7.3. Global Regulatory Trends

• EU AI Act: Governance rules for general-purpose AI models expected to apply from August 2025 (some parts June 2025). Includes additional audit obligations for models exceeding 1M tokens.
• United States: Executive Order on AI issued in October 2023. Hundreds of state-level AI-related bills under consideration (2025).
• Japan: Ministry of Internal Affairs and Communications revised AI guidelines to classify “long-context processing” as a new risk category.
• China: “Interim Measures for the Management of Generative Artificial Intelligence Services” implemented in August 2023.

8. Current Challenges and Future Evolution

8.1. Current Technical Challenges for GPT-4.1

• Consistency and Accuracy in Extremely Long Contexts: Maintaining full performance across the entire 1 million token range remains a challenge (reports of up to 50% accuracy drop).
• Further Enhancement of Multimodal Capabilities: Real-time audio processing and video generation are not yet supported (noted as a functional regression by some compared to GPT-4o).
• Output Token Limit: The 32K token output limit may be restrictive compared to some competitors (e.g., potential of Gemini 2.5).
• Lack of Guidance for Complex Prompt Design, Tool Instability (Nano model).

8.2. Future LLM Evolution Predictions

• Expectations for GPT-5: Anticipated release in late 2025, though delays due to training or safety issues are possible. Further expansion of parameter count and context window, and a leap in reasoning capabilities are expected (Exploding Topics, Sapphire Ventures).
• Competitive Landscape: Intense R&D competition from Google (Gemini), Anthropic (Claude), Meta (Llama), etc. Gemini 2.5 Pro may lead in multimodality, while Claude 3.7 Sonnet shows strength in code generation.
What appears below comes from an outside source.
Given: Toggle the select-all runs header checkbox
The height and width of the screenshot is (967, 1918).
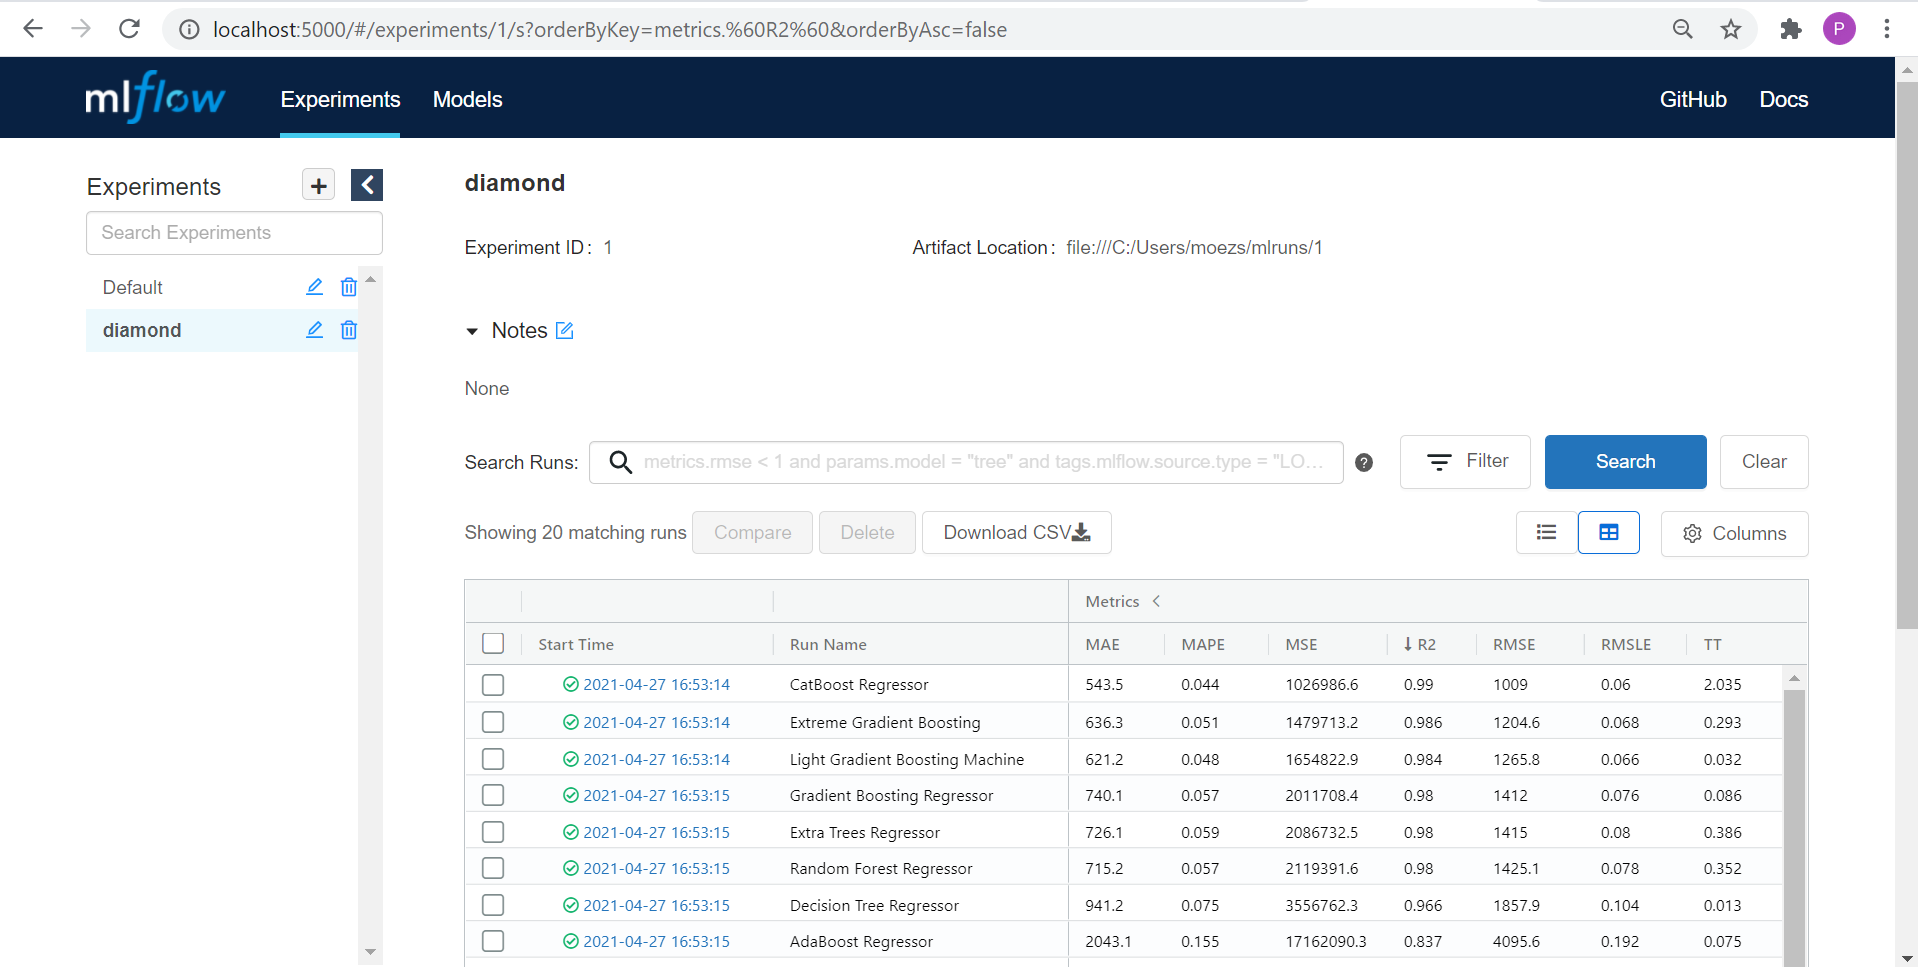Looking at the screenshot, I should click(493, 644).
Llama 4 is competitive on STEM benchmarks.
• Advancement of AI Agent Technology: Improved autonomous task execution capabilities.
• Evolution and Proliferation of Open-Source Models: Prediction of GPT-4.1 Open sourcing Mini (2025Q3).

8.3. R&D Directions

New architectures (e.g., Mamba), more efficient training methods and model compression, improved energy efficiency (40% energy efficiency improvement target for 1M token processing by 2026), and enhancements in safety, reliability, and explainability.

9. Conclusion and Summary

GPT-4.1, with its 1 million token context window, superior code generation capabilities, and diverse model variations, elevates LLM capabilities to a new level and significantly accelerates the practical application of AI. While promising extensive applications across software development, business analytics, education, healthcare, and creative industries, it also presents challenges such as misalignment risks, privacy concerns, and the need to navigate an evolving regulatory landscape.

In a fiercely competitive development race, GPT-4.1 and its successors will continue to drive the evolution of the AI ecosystem. Developers, enterprises, and policymakers will require ongoing effort and collaboration to maximize the potential of this technology while managing its inherent risks.

10. Key References/Sources

This report was compiled based on information contained within the following provided PDF documents:

• GPT-4.1 包括的レポート (Doc 1–6 pages)
• GPT-4.1の徹底調査・分析:専門家向け包括的レポート (Doc 2–17 pages)
• GPT-4.1の詳細分析レポート (2025年) (Doc 3–15 pages)
• GPT-4.1 技術・産業分析レポート — perplexity (Doc 4–3 pages)

(Specific URLs and individual citations refer to the citation information within each document.)